Il n’est pas surprenant que Fauci ait également admis que la distanciation sociale « … était complètement fausse dès le départ », en d’autres termes, qu’il s’agissait d’une opération psychologique, comme l’étaient d’ailleurs « … les règles draconiennes autour des vaccins qui n’empêchent pas de manière significative la transmission ou l’infection » (dans le même article) — une référence aux mandats de « vaccination » prétendument fondés sur des bases scientifiques. Malheureusement, cet aveu plutôt débonnaire de la part d’un tsar de la « santé » Covid impénitent n’annule pas les dommages incommensurables causés à tant de personnes par l’adoption de ces mesures totalement non scientifiques, en particulier aux enfants, en termes psychologiques.
Ces opérations psychologiques ne se sont pas limitées à des gens comme Fauci et Bill Gates, qui n’ont pas cessé de vanter les mérites de « vaccins » miraculeux et d’autres sujets connexes. Joe Biden, le président des États-Unis lui-même — en compagnie de dictateurs comme Justin Trudeau du Canada et Jacinda Ardern de Nouvelle-Zélande, qui ont fait la même chose — rappelait sans cesse à la télévision qu’il était impératif de se faire vacciner, sous peine de mourir d’une mort misérable, qu’il prédisait avec assurance pour les « anti-vaxxers ».
Et sans faillir, ils ont soutenu leurs exhortations en rassurant les téléspectateurs sur le fait qu’ils s’appuyaient sur « la science ». Quelle « science », étant donné l’accumulation de preuves de surmortalité, survenant dans la période suivant l’administration de milliards de « vaccins » Covid à travers le monde — quelque chose qui devient également apparent chez les enfants . Seul un imbécile prétendrait qu’il n’y a pas de lien entre les vaccins et les chiffres de la mortalité.

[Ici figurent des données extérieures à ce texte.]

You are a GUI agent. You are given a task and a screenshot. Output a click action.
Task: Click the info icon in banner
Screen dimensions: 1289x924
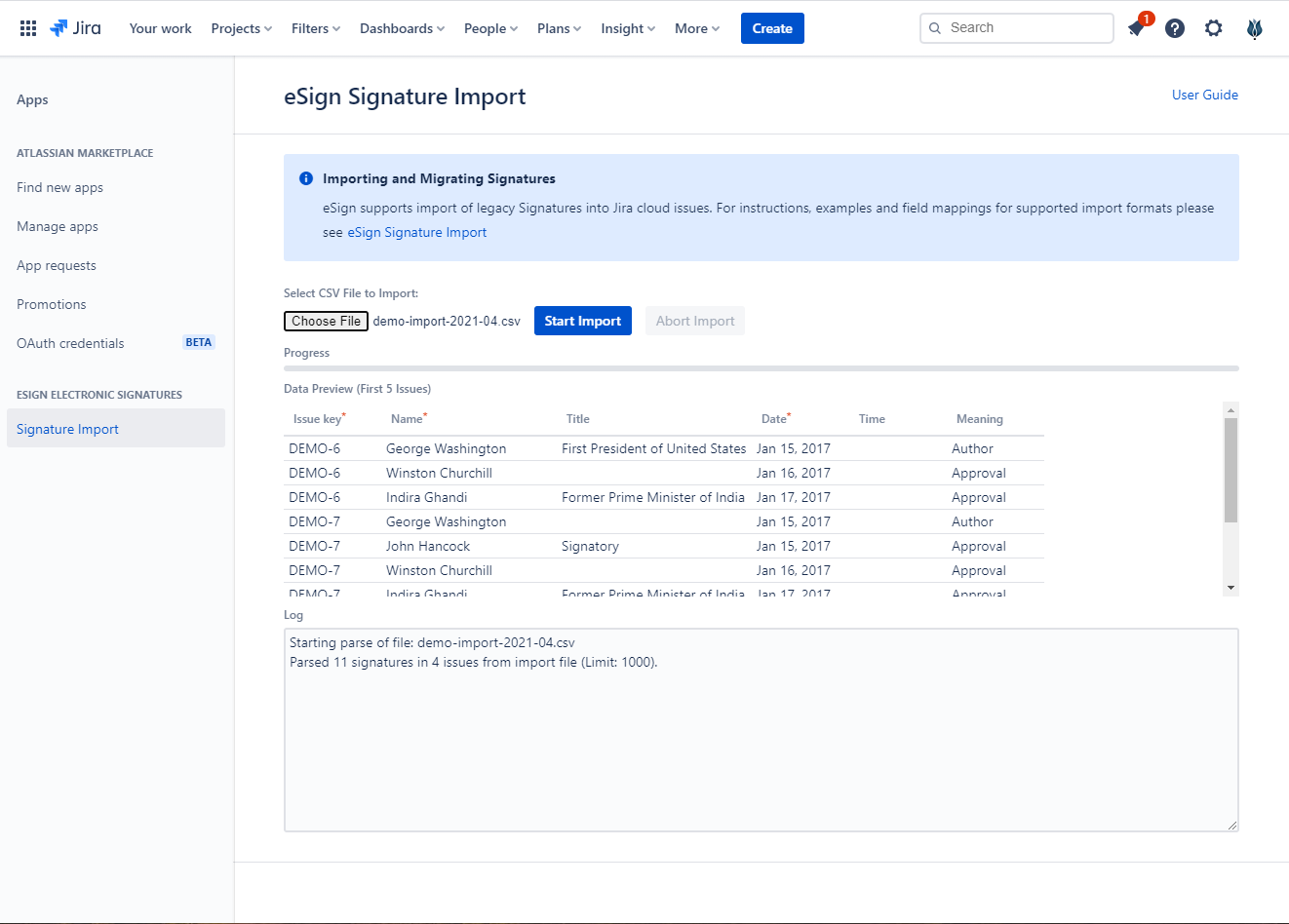coord(306,178)
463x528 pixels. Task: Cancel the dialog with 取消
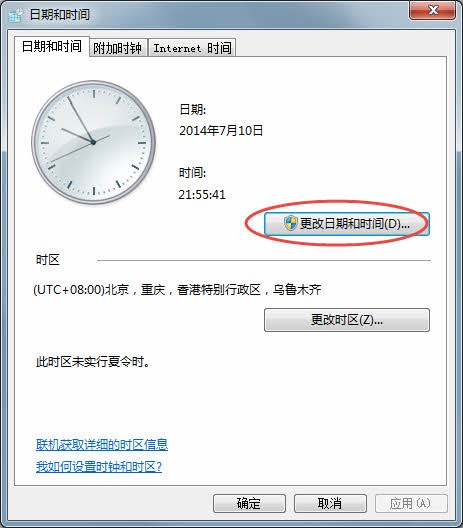point(330,503)
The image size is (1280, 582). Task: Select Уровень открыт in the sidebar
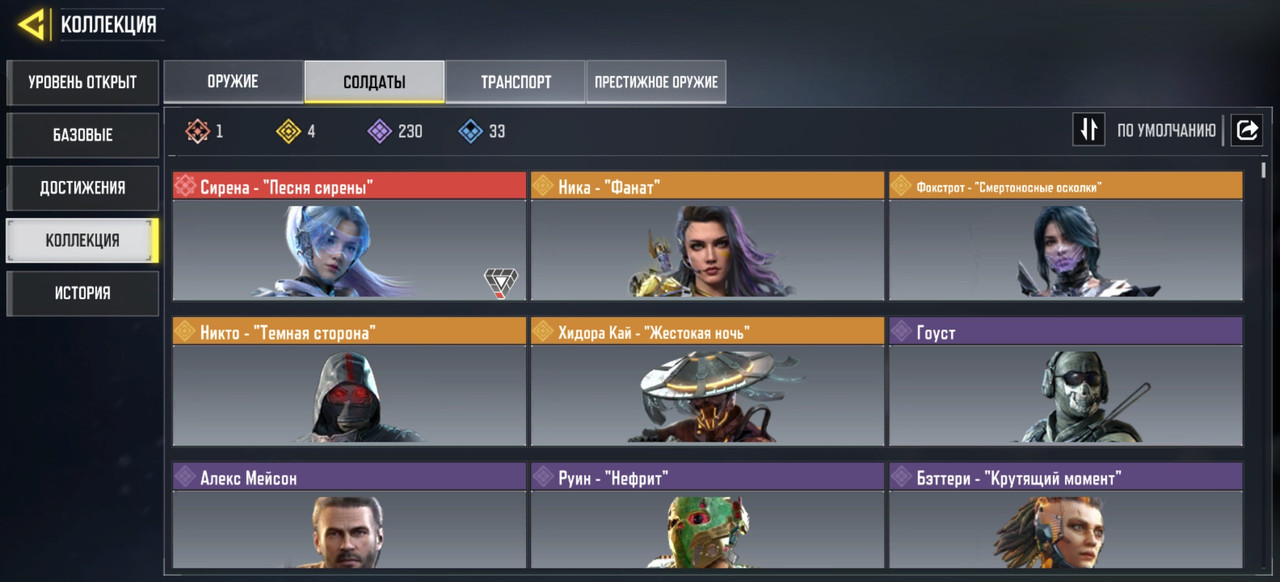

Y a-t-il une indication que la connaissance — en particulier la connaissance scientifique, si prisée à notre époque — est employée ou appliquée pour faciliter la bonne gouvernance ou un bon règne aujourd’hui, d’une manière comparable à l’utilisation par Platon de la connaissance philosophique pour promouvoir une bonne gouvernance ? Il me semble tout à fait évident que ce n’est pas le cas ; qu’il s’agisse de technopsychologie ou de science pharmaceutique, c’est exactement le contraire qui semble se produire, et bien que l’on puisse argumenter que cela n’est pas explicitement lié à des questions de règle ou de gouvernance, cela a tout à voir avec cela. Sauf qu’il faudrait parler de « mauvaise gouvernance », de « tyrannie » ou de « dictature ». Et pour ce qui est d’être « juste », on en est au plus loin.